The only effects in my chain on the Laney right now are the JH-1 & Echo Park. The Profile+ Phaser is cheap junk, but it sounds C-R-A-Z-Y though the Laney. Really thick & spacey. I would have the chorus in there but I'm getting some noise from it. Might be a loose connection in there somewhere - it's 10 years old & kinda battered.
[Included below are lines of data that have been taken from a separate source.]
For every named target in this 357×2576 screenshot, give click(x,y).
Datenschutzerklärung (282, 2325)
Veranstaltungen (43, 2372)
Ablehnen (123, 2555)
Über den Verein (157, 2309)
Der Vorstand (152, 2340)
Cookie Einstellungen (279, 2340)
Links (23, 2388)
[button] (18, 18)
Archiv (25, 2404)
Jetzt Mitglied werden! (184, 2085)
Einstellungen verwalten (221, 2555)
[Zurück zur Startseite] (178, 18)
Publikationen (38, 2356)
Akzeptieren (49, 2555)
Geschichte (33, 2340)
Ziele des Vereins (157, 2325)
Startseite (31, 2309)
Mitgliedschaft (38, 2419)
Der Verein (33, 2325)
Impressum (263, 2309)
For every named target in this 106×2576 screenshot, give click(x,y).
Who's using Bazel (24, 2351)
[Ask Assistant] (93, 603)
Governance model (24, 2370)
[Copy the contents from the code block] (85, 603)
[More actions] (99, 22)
The Fabtone & Hyper Fuzz are just collecting dust.

Kirb


----------



## CocoTone (Jan 22, 2006)

Here is my patriotic Canadian vintage rig.

CT.


----------



## flashPUNK (Feb 16, 2006)

This is my first post here on this board, so be nice!

I'm playing:

Fender 2000 USA Custom Tele
Godin xtSA
Takamine EGS-430C0

Pedals:








Morley Pro Series Wah/Volume
Voodoo Labs Tremolo
Peterson Strobo-Stomp
Ibanez TS-9 w/Brown Mod
Line6 DL4

All of that into my Mesa Nomad 45 2x12 beast.


----------



## Chito (Feb 17, 2006)

Here is my humble collection. 

*Guitars:*

PRS Soapbar SE II
Ibanez Artstar AS120 
Fender Telecaster 1962 Reissue MIJ 
Peavey Foundation Bass
Takamine EG330SC Acoustic Guitar
Martin D0015

*Amplifiers:*

Fender The Twin (1988) Amplifier
Peavey Classic 30 Amplifier
Traynor TBM10 Bass Amp
Fender Frontman 15R

*Pedals:*

Radial Tonebone Classic
Boss DD-3, CH-1, BD-2, DF-2, CS-3, DS-1, OS-2, HF-2, A/B2, PSM-5 Pedals
George Dennis GD40 Wah-Switch Plus Pedal
Ernie Ball Volume Pedal


----------



## Mikey (Feb 25, 2006)

Okay folks, hold onto your hats:

Tokai P-90 Love Rock Goldtop
Traynor Reverbmate

I use a black cord to connect them, and my fingers to play.

Rock on!
Mikey


----------



## noobcake (Mar 8, 2006)

Holy crap... What's up with all the crazy rigs??? Heh here's mine: 
-Ibanez AXS32
-Cort Earth 100
-Roland Cube 30
-Digitech Bad Monkey
-Dunlop Original Crybaby


----------



## gproud (Mar 2, 2006)

Ernie Ball/Music Man EVH Guitar
Homemade 1 humbucker, Floyd equipped strat (not done yet)
Boss TU-2
MXR Flanger
Ceriatone 18 Watt TMB
Avatar G212H Special w/ 1 Hellatone 30


----------



## Q_L_R (Mar 13, 2006)

Current Gig Rig:

'84 Tokai Goldstar Sound Strat copy
...or...
'96 MIJ 50's Tele w/Fender OV pups)

Jen Crybaby Super wah
Boss TU-2 tuner
Guyatone ST-1 compressor
Danelectro Daddy-O OD
Voodoo Lab Micro Vibe
Arion Analog delay

'71 Fender Vibrolux Reverb w/MojoTone MP10R speakers


----------



## Pearl_Jammin44 (Apr 4, 2006)

Wow some of those are impressive.

Guitars:

Epiphone SG 310
Art & Lutherie Acoustic (Sunrise)

Amp:

Traynor Guitar Mate 20 Watt

Effects:

Boss DS-1
Dunlop Crybaby 535Q


----------



## bryanjetboy (Feb 18, 2006)

*Speed Metal Rig*

Mesa Stiletto Trident
Mesa Standard 4x12 with 2 Celestion V30's + G12H's in 'X' pattern
Viper 400
8 ohm Hotplate [keeps the peace with the neighbors at 2 AM]


----------